In the training data for finetuning GPT for a use case where I want the bot to solve law case (provided by user) based on provided relevant laws (will be provided within the prompt, I am getting them using RAG), do I need to provide context (relevant laws) within the input (of each training data I/O) or just the user question (law case) would be enough?
And how many examples do I need do get it working properly?
And any tips about customising the finetuning parameters for my use-case?
Can you take a step back and explain what specifically you are looking to achieve with your fine-tuning project?
To your specific questions: yes, you would need to provide the context for each example.
How many examples really depends. In some cases 50-100 examples may be enough to get a decent fine-tuned model. In other cases, you may need to create 1,000+ examples for it to work properly. It’s common practice to start small and see where this takes you and then add more examples to further optimize it.
I want to finetune so it can solve law cases, in a specific format and I assume that finetuning it will also help it understand how exactly to go about solving a case, I mean it probably will understand the thought process behind solving a law case by finetuning).
Ok, got it. If the focus is on the how of solving a case, then a fine-tuned model should work.
I’d say the number of examples should then take into consideration the diversity of cases. So say the cases and the approach to solving them is fairly similar, then you should be able to get by with a smaller set of examples (e.g. 30-50 examples to start with). In contrast, if you have a larger diversity of cases, then you’d need to opt for more training examples to have an adequate representation for each type of approach in your data set in order for the model to pick up the pattern.

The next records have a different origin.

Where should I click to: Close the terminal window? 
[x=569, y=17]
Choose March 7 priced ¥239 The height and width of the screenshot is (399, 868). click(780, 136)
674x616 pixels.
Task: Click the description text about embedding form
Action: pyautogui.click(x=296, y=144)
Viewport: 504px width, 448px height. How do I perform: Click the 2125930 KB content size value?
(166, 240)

Understood, thanks, and for larger diversity cases, do I need to ensure that number of training examples for each type of case is very similar, or would it otherwise lean towards solving in the way for which we have more examples.

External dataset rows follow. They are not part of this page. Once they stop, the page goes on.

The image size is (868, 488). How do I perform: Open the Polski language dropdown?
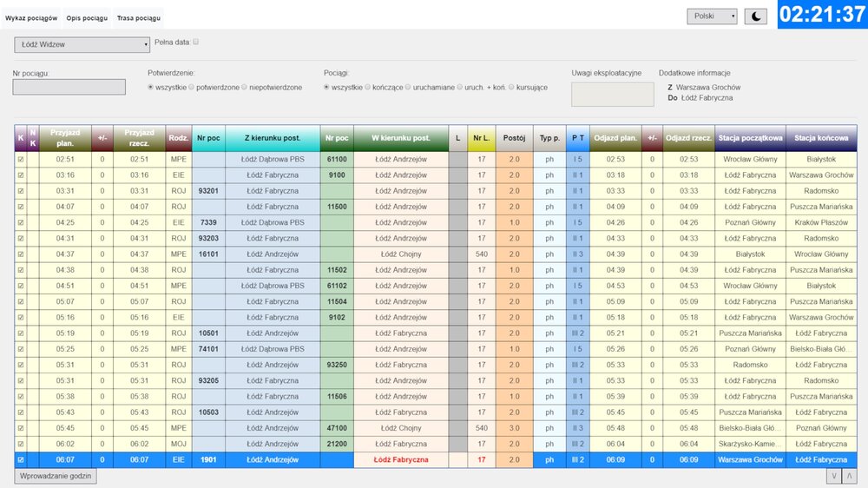pyautogui.click(x=711, y=16)
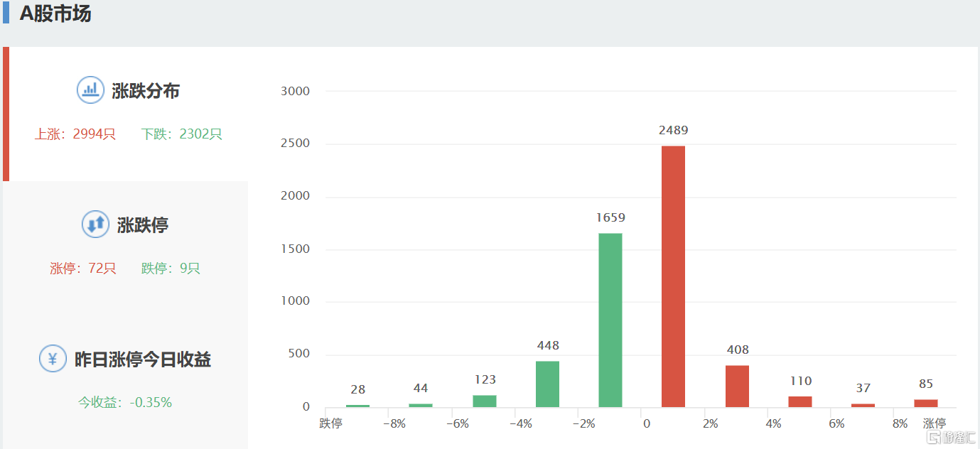Click the 今收益：-0.35% value
This screenshot has width=980, height=449.
point(125,402)

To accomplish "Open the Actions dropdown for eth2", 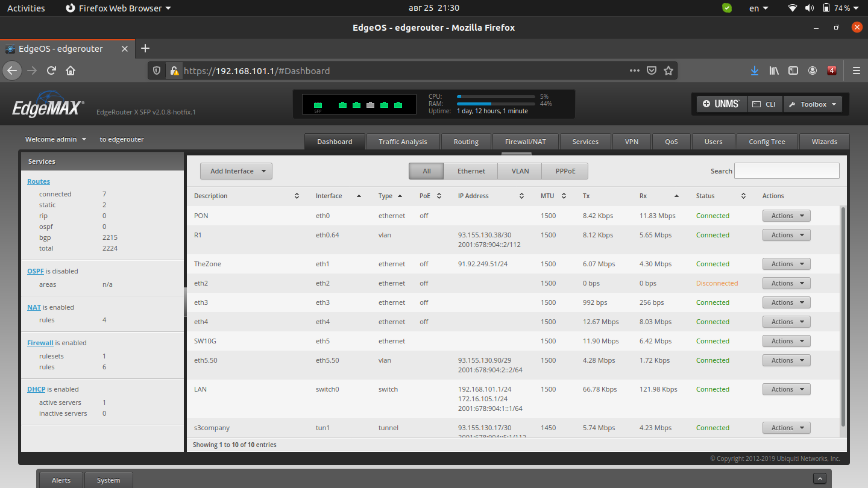I will point(786,283).
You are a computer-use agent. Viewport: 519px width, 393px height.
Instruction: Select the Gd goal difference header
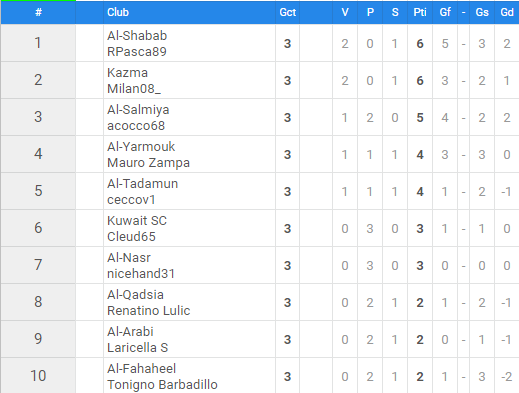507,12
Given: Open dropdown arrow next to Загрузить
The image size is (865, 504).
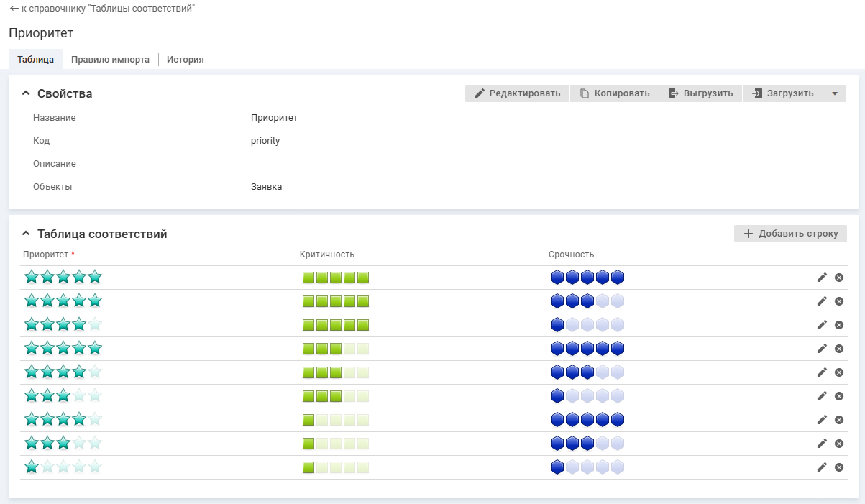Looking at the screenshot, I should click(x=834, y=93).
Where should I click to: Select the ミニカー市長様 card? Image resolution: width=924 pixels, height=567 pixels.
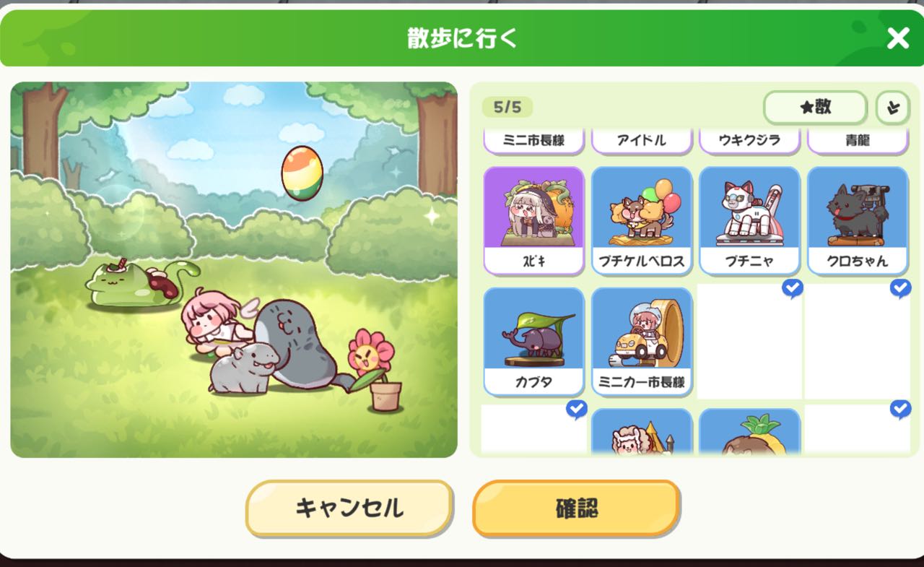[642, 342]
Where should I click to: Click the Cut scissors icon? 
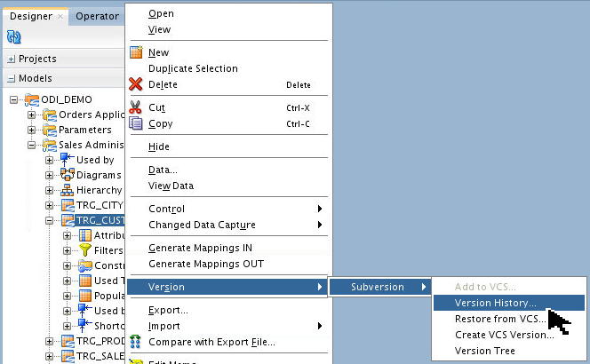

From my own experience, I’d try to keep the number somewhat similar. Like you wrote, otherwise you may run into the risk that it focuses too much on the most dominantly represented solution approach.
@zafarr - may I ask how you plan to do it? I mean, how are you gone build that model and train with the cases? I would like to do the same for the company I work for. Thanks!

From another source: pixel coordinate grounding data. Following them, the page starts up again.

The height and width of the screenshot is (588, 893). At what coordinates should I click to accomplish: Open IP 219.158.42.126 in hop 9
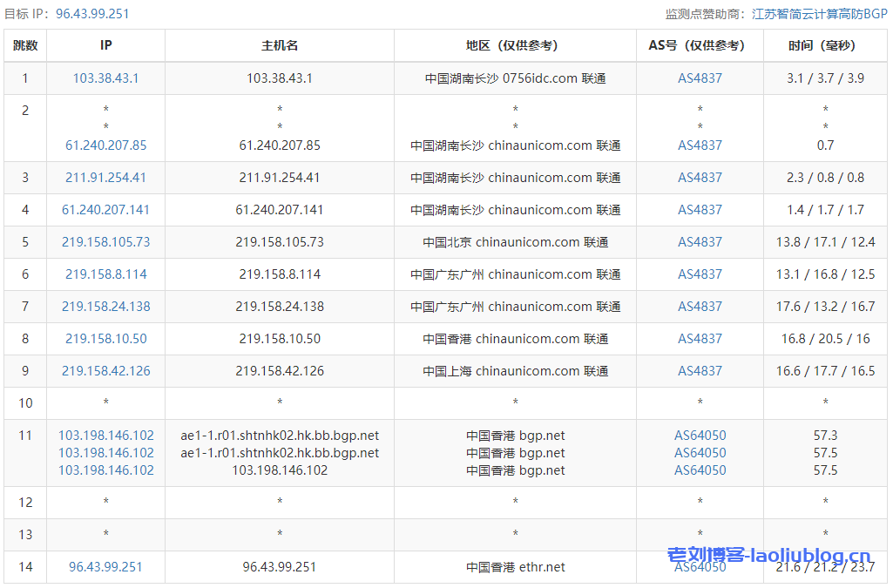pyautogui.click(x=105, y=371)
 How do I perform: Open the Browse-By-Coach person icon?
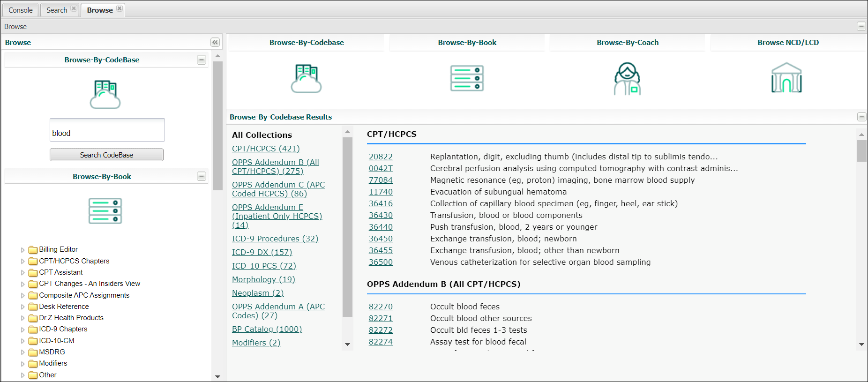[x=627, y=79]
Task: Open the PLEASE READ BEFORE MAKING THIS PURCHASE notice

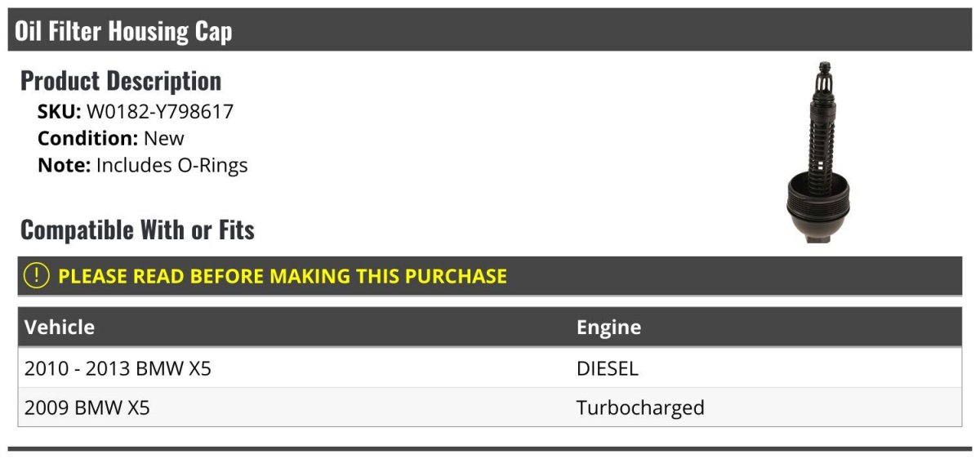Action: 283,276
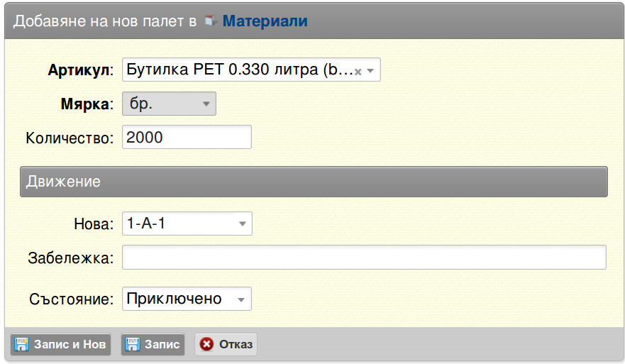Image resolution: width=625 pixels, height=364 pixels.
Task: Expand the Състояние Приключено dropdown
Action: tap(187, 299)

If your company can provide you with a proper decent sized dataset of input and output that’s the best-case scenario, then you might not even need LLMs. As for LLMs imo the real issue is context issue that causes hallucination, which I don’t think finetuning can fix itself this issue, so I haven’t figured out what exactly to do to make it work with LLMs. But if your questions are relatively straight forward and won’t ever need to use 15k-20k tokens then LLMs would be fine, just use RAG for retrieving relevant docs and you’re good to go, for getting output in desired and for further improvement you can fine-tune LLM with 50-100 examples.